Há momentos em que esta atitude perante a vida se torna esgotante, pois, a procura e as solicitações ultrapassam os limites que, também essas pessoas, têm. Obviamente, que ninguém é imprescindível. E nem esses seres dotados de uma comunicação peculiar o são. E também eles necessitam de ter ao seu lado, alguém que alimente as suas necessidades de exploração dos seus «mapas» interiores e os desafiem rumo a novos destinos, por percursos ainda desconhecidos.
É uma procura incessante de algo para além fronteiras e vão deixando pelo caminho marcas inolvidáveis e sólidas que fortalecem para sempre quem as recebeu.
Nunca estão sozinhos, porque estão sempre consigo próprios e a solidão é a recompensa de se terem dado aos outros.

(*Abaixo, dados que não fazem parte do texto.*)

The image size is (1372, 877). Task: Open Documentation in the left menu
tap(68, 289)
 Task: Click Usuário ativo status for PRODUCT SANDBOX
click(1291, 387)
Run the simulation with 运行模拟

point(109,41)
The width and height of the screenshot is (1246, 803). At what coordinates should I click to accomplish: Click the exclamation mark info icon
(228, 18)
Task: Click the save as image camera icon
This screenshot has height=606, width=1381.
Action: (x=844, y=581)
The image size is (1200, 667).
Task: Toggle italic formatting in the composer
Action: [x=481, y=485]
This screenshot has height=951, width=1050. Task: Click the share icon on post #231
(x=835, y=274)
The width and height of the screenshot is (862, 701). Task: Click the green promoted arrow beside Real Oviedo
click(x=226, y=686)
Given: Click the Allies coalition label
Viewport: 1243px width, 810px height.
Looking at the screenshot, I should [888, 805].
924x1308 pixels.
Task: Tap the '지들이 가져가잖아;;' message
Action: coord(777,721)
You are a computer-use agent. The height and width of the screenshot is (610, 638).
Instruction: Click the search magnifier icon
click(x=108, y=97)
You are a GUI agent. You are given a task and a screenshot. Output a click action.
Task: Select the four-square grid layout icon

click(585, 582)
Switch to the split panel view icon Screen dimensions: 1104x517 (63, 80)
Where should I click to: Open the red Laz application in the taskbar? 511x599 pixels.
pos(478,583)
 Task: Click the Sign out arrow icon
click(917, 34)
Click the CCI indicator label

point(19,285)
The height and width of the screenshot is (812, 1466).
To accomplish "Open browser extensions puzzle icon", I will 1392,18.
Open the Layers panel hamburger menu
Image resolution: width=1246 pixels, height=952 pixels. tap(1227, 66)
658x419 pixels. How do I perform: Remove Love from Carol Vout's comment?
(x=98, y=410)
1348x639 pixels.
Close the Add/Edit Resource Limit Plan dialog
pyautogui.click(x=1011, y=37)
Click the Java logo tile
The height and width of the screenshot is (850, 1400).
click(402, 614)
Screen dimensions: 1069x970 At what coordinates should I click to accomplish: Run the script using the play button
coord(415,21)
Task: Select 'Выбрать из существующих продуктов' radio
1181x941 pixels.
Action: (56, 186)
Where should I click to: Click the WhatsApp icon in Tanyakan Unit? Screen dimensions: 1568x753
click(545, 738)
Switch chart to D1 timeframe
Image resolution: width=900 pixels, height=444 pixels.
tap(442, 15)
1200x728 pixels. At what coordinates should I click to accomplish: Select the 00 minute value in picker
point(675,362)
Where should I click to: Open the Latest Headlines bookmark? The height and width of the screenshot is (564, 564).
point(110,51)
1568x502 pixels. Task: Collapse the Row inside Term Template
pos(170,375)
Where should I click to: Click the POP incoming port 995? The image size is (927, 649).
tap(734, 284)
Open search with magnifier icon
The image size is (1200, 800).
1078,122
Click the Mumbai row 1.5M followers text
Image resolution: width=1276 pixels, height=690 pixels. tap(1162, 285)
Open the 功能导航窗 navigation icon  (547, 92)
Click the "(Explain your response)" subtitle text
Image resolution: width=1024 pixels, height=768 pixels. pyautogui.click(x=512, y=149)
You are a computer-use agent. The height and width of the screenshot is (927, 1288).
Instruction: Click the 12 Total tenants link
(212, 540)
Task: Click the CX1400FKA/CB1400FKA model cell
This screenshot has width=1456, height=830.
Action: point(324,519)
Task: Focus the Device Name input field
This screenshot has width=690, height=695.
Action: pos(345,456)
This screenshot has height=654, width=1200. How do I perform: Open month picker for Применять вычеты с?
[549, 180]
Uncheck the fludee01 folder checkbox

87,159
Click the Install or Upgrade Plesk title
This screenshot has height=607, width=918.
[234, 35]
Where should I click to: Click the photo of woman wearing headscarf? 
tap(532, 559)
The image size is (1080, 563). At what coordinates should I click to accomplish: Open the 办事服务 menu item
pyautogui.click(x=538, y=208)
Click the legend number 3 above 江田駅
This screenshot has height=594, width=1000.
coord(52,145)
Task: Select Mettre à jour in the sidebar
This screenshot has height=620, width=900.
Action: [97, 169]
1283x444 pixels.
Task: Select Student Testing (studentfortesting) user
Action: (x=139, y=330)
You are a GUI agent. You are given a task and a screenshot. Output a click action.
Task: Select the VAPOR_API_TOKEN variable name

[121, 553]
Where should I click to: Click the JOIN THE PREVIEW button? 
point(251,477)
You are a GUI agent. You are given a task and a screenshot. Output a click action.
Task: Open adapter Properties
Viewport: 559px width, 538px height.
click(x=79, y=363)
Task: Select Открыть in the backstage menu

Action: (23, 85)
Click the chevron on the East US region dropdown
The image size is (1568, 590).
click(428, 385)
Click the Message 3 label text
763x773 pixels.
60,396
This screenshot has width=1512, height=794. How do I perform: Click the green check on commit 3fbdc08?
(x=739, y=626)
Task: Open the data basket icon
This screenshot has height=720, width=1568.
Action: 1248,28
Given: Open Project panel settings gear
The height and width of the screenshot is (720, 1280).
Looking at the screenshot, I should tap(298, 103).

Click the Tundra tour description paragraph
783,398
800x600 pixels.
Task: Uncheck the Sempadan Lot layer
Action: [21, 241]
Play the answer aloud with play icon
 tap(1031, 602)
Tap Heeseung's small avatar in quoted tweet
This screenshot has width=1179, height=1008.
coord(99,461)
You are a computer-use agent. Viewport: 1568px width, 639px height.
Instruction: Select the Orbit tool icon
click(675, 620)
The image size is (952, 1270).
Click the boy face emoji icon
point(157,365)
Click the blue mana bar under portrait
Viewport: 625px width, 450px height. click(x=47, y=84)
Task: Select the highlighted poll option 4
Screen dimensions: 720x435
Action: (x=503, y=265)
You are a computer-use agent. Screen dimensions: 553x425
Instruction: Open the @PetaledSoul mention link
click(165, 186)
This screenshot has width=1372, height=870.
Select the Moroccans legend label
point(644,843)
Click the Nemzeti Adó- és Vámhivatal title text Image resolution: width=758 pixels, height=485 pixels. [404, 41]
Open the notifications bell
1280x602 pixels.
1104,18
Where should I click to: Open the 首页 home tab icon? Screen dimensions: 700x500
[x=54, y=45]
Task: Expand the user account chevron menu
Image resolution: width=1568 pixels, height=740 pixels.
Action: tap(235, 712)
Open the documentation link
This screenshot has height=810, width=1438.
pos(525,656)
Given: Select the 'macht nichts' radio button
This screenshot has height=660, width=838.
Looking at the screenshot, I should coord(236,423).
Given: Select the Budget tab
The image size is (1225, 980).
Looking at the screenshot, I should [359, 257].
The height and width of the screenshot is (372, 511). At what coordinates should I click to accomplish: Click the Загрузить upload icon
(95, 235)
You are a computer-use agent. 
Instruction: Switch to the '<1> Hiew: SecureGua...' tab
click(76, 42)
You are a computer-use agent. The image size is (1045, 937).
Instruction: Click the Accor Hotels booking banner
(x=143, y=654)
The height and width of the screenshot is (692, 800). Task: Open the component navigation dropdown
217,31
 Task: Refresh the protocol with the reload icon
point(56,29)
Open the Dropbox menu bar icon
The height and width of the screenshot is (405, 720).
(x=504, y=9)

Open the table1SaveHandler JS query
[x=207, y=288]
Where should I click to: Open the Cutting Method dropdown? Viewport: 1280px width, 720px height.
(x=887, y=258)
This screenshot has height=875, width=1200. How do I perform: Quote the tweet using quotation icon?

Esta espécie de «levitação» preenche os espaços vazios com recordações e lembranças do que fizeram de bem e ajudam a suportar e a entender o que fizeram de mal.
Sempre a um ritmo diferente dos outros, incompreendidos e misteriosos, avançam devagar, porque sabem que o tempo não existe. ´
Plagiando um amigo meu: Não há relações significativas; o que há são pessoas significativas!

11/01/2010

Tremor(es) 3

aturdida, oscilo
na penumbra do amanhã
que chega ainda hoje

no cais de embarque
não parto sem ti
e entrego-me ao tempo
e dele depende a saída
de voltar a ser
inquebrantável no propósito
de, pela última vez,
adormecer sem sonhar
com águas salgadas revoltas
e acordar num beijo
temperado de paixão.


Irene Ermida

Tremor(es) 2

é um receio na sombra
que me estremece o sentir
e sustenta uma voz secreta

e viro do avesso
o momento do olhar
colado no meu pensamento

reavivada na tua presença
afago a memória
com um sorriso generoso
e abraço a luz
com uma força firme
para nunca mais a ver fugir
entre os fios da saudade


Irene Ermida

Tremor(es) 1

e assim trémula de palavras,
entre reticências eternas
sorvo as gotas que deslizam na tua voz

ausento-me do meu corpo
e parto numa viagem sem fim
por estradas amplas de sentidos

e toco nas nuvens com os dedos
puxando-as levemente para mim
num aconchego de minutos

solto-as num ímpeto,
e deixo-as voar ao vento,
céleres,eufóricas e saciadas
penetram os poros da minha pele
e alimentam a sede do porvir!


Irene Ermida
Vale a pena ver o filme da minha amiga Lena!!!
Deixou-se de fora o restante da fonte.